▶ Material provided:
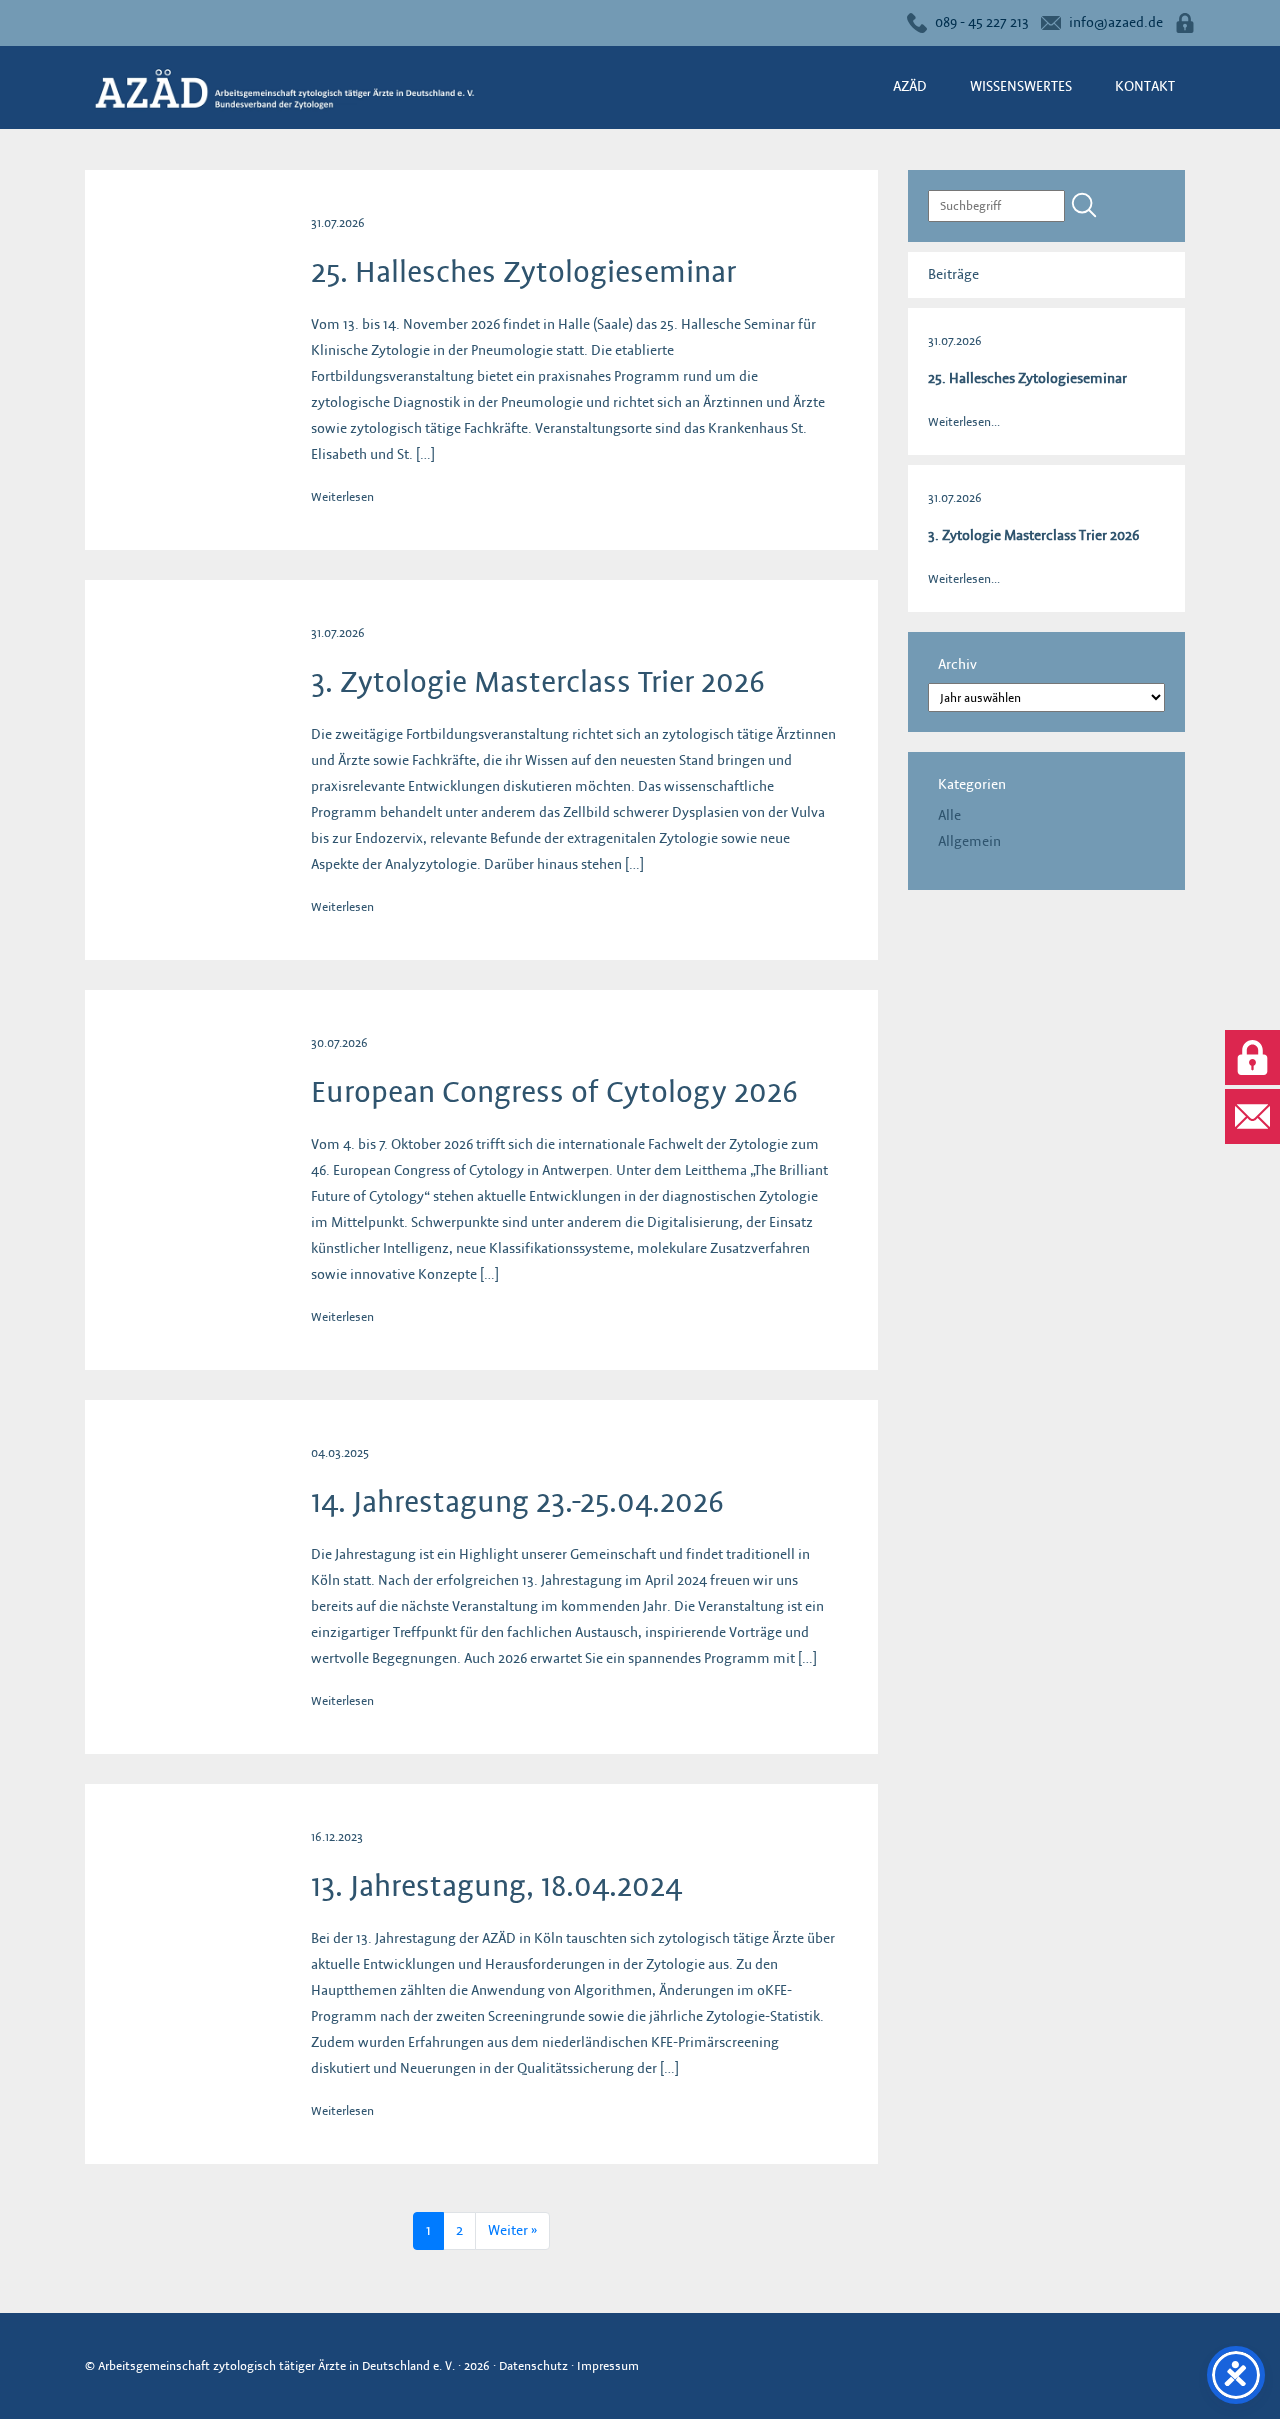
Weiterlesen (342, 496)
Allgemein (969, 841)
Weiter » (512, 2230)
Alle (949, 815)
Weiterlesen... (964, 421)
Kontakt (1145, 86)
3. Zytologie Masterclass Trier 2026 (538, 682)
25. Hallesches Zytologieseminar (523, 272)
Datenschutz (533, 2365)
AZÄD (910, 86)
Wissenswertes (1021, 86)
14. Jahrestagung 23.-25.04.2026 (517, 1502)
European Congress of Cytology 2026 (554, 1092)
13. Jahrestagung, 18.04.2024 (496, 1886)
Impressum (608, 2365)
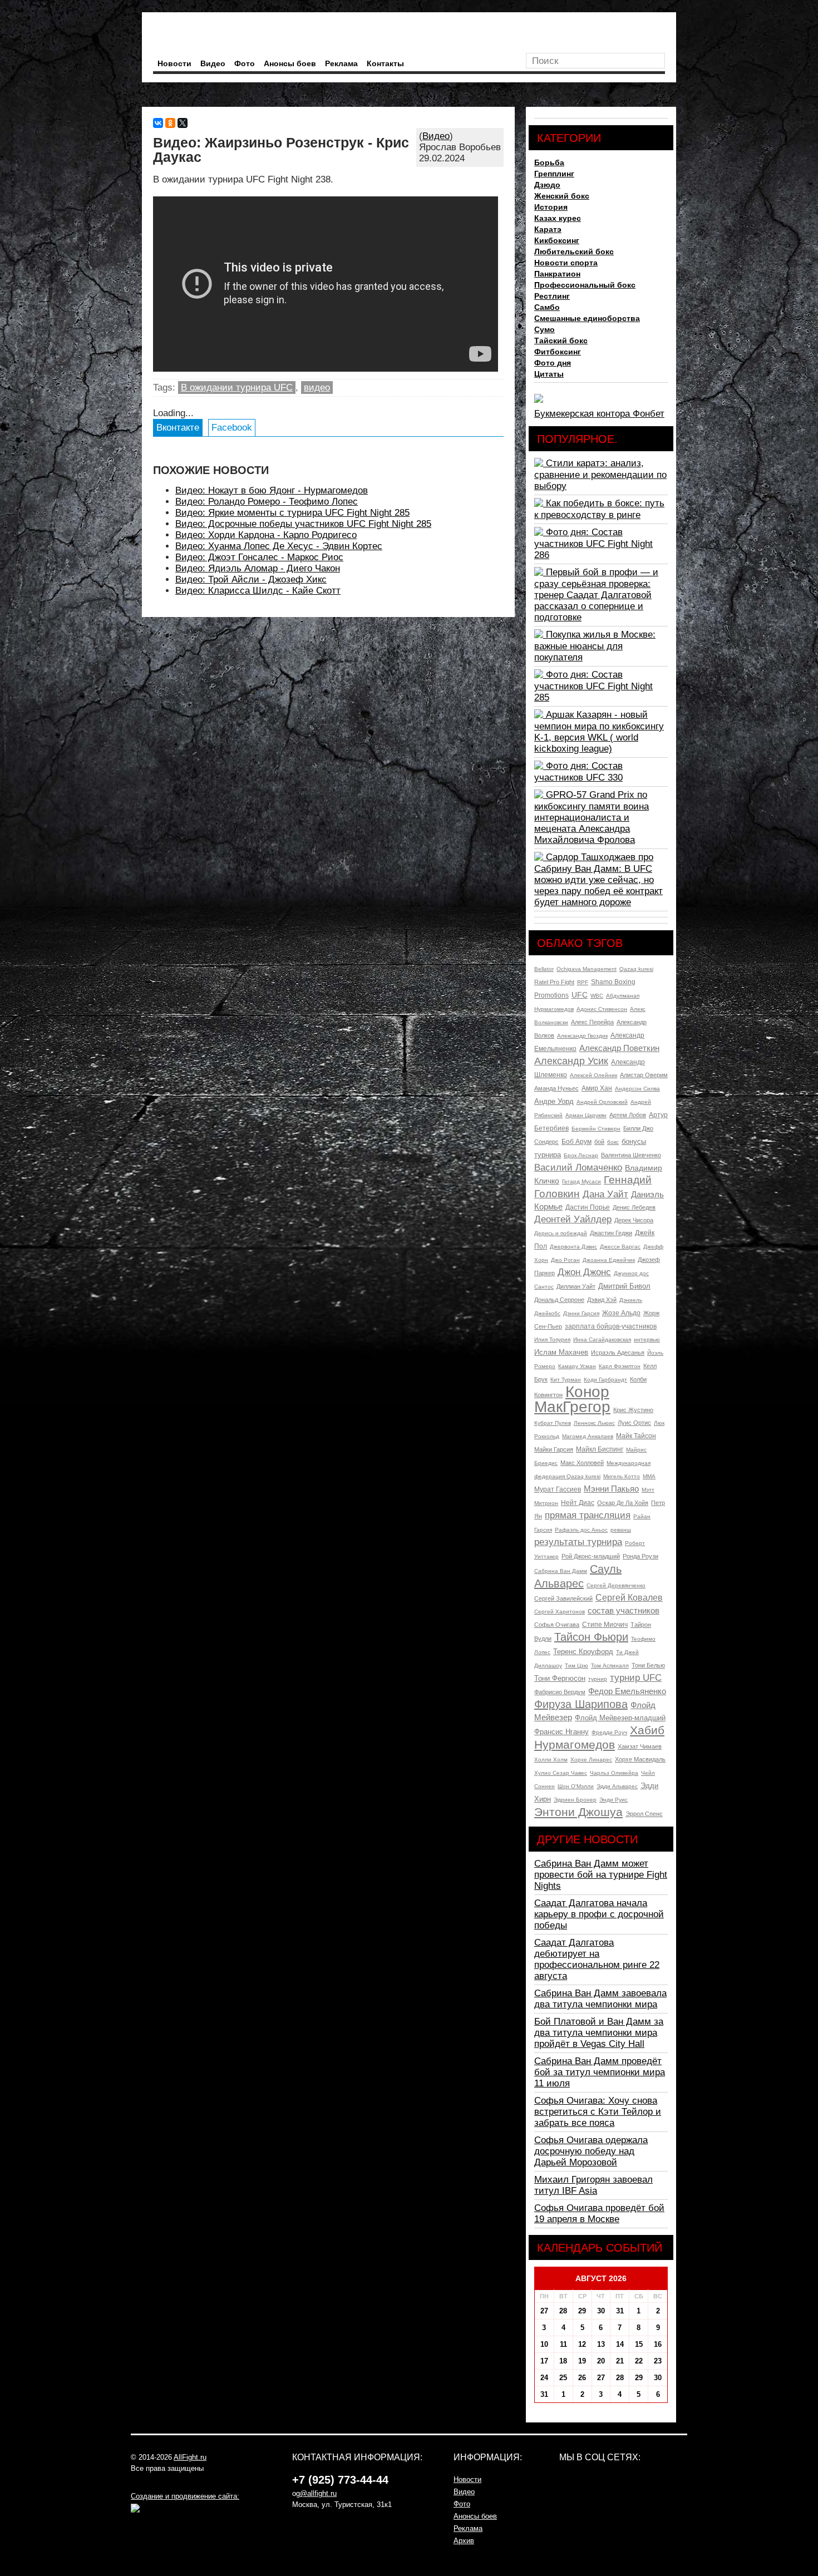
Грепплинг (554, 173)
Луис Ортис (634, 1422)
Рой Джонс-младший (590, 1556)
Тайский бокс (561, 340)
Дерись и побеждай (560, 1233)
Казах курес (557, 218)
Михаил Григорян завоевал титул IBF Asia (593, 2185)
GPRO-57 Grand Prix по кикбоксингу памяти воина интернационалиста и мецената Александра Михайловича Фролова (591, 817)
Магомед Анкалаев (587, 1436)
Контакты (385, 63)
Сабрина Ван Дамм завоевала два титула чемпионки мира (600, 1999)
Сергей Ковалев (629, 1597)
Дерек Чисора (633, 1220)
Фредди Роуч (609, 1732)
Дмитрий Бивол (624, 1286)
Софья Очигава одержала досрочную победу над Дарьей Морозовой (591, 2151)
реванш (620, 1530)
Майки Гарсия (553, 1449)
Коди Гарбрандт (605, 1379)
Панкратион (557, 273)
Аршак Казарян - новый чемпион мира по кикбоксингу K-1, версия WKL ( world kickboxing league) (599, 731)
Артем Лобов (627, 1115)
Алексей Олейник (593, 1075)
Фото (244, 63)
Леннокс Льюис (594, 1423)
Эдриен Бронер (575, 1800)
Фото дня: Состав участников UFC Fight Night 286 (593, 543)
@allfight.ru (318, 2493)
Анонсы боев (290, 63)
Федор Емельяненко (627, 1691)
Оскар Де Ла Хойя (622, 1502)
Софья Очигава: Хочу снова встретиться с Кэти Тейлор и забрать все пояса (597, 2111)
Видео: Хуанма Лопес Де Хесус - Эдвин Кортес (278, 546)
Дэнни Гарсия (581, 1313)
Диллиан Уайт (575, 1286)
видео (317, 387)
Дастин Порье (587, 1207)
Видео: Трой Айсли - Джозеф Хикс (251, 579)
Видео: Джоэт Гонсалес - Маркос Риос (259, 557)
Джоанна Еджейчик (609, 1260)
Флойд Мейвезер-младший (620, 1718)
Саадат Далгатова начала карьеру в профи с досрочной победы (599, 1914)
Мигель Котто (621, 1476)
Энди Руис (613, 1800)
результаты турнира (578, 1542)
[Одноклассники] (170, 123)
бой (599, 1141)
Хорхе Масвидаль (640, 1759)
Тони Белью (648, 1665)
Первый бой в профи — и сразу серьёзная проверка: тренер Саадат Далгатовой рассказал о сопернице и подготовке (596, 595)
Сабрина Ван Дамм (560, 1571)
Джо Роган (565, 1260)
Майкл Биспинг (599, 1449)
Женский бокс (561, 195)
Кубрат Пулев (552, 1423)
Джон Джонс (584, 1272)
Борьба (549, 162)
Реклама (341, 63)
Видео (212, 63)
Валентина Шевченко (631, 1155)
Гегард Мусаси (581, 1181)
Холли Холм (551, 1759)
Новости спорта (566, 262)
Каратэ (547, 229)
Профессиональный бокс (584, 284)
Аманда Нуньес (556, 1088)
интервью (647, 1339)
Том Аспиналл (610, 1665)
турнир (597, 1679)
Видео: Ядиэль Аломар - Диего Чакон (257, 568)
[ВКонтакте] (158, 123)
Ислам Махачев (561, 1352)
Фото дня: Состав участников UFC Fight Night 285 (593, 686)
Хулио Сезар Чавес (560, 1773)
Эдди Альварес (617, 1786)
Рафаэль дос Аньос (581, 1530)
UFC (579, 994)
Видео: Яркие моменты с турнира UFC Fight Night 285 (292, 512)
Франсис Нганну (561, 1732)
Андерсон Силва (637, 1088)
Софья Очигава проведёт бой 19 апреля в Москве (599, 2213)
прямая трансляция (587, 1515)
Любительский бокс (574, 251)
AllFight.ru (190, 2457)
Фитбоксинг (557, 351)
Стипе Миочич (605, 1624)
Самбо (547, 307)
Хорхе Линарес (591, 1759)
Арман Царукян (586, 1115)
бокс (613, 1142)
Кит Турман (565, 1379)
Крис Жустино (633, 1410)
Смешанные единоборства (587, 318)
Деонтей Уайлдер (573, 1219)
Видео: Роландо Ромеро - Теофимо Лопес (266, 501)
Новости (174, 63)
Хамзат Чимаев (640, 1746)
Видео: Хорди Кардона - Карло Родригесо (266, 535)
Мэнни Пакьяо (611, 1488)
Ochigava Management (586, 969)
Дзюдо (547, 184)
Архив (464, 2540)
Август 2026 (601, 2278)
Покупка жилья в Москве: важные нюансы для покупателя (595, 646)
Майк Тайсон (636, 1436)
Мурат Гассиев (557, 1489)
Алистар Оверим (644, 1075)
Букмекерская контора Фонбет (599, 413)
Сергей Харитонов (559, 1611)
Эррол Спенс (644, 1813)
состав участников (623, 1610)
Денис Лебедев (634, 1207)
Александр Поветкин (619, 1048)
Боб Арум (576, 1142)
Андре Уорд (554, 1101)
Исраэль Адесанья (617, 1352)
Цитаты (549, 373)
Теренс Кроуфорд (583, 1651)
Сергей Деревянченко (616, 1585)
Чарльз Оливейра (614, 1773)
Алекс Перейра (592, 1022)
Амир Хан (597, 1088)
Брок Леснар (581, 1155)
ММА (649, 1476)
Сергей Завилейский (563, 1598)
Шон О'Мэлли (576, 1786)
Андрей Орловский (602, 1102)
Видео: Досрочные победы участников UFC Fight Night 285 (303, 524)
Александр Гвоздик (582, 1036)
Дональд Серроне (559, 1299)
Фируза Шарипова (581, 1704)
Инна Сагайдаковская (602, 1339)
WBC (596, 996)
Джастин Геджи (611, 1233)
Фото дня (552, 362)
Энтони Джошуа (578, 1811)
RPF (582, 982)
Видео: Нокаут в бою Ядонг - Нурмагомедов (271, 490)
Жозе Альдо (621, 1313)
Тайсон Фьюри (591, 1637)
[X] (183, 123)
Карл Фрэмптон (619, 1366)
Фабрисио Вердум (559, 1692)
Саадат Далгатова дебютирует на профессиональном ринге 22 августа (596, 1959)
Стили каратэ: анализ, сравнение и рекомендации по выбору (600, 474)
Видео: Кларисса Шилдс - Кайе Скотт (258, 590)
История (551, 207)
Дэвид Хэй (602, 1299)
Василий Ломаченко (578, 1167)
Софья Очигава (556, 1624)
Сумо (544, 329)
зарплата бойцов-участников (611, 1326)
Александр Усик (571, 1061)
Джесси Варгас (620, 1246)
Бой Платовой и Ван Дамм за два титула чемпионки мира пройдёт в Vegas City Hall (598, 2032)
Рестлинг (552, 296)
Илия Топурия (552, 1339)
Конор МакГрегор (572, 1399)
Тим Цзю (576, 1665)
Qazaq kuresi (636, 969)
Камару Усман (577, 1366)
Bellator (544, 969)
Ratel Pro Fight (554, 982)
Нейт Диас (577, 1503)
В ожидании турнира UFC (237, 387)
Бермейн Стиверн (595, 1129)
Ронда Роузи (640, 1556)
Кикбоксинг (556, 240)
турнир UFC (636, 1677)
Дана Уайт (605, 1194)
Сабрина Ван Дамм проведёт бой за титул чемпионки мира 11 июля (599, 2072)
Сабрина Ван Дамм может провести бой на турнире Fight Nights (600, 1874)
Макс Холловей (582, 1462)
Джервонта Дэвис (573, 1246)
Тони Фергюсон (559, 1678)
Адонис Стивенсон (601, 1009)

▶ Activity:
Taking the lines above, repeat exactly those from the line that contains "Мэнни Пакьяо (611, 1488)" through the line that contains "Александр Поветкин (619, 1048)", and both of those lines as well. Include nothing else.

▶ Task result:
Мэнни Пакьяо (611, 1488)
Ochigava Management (586, 969)
Дзюдо (547, 184)
Архив (464, 2540)
Август 2026 (601, 2278)
Покупка жилья в Москве: важные нюансы для покупателя (595, 646)
Майк Тайсон (636, 1436)
Мурат Гассиев (557, 1489)
Алистар Оверим (644, 1075)
Букмекерская контора Фонбет (599, 413)
Сергей Харитонов (559, 1611)
Эррол Спенс (644, 1813)
состав участников (623, 1610)
Денис Лебедев (634, 1207)
Александр Поветкин (619, 1048)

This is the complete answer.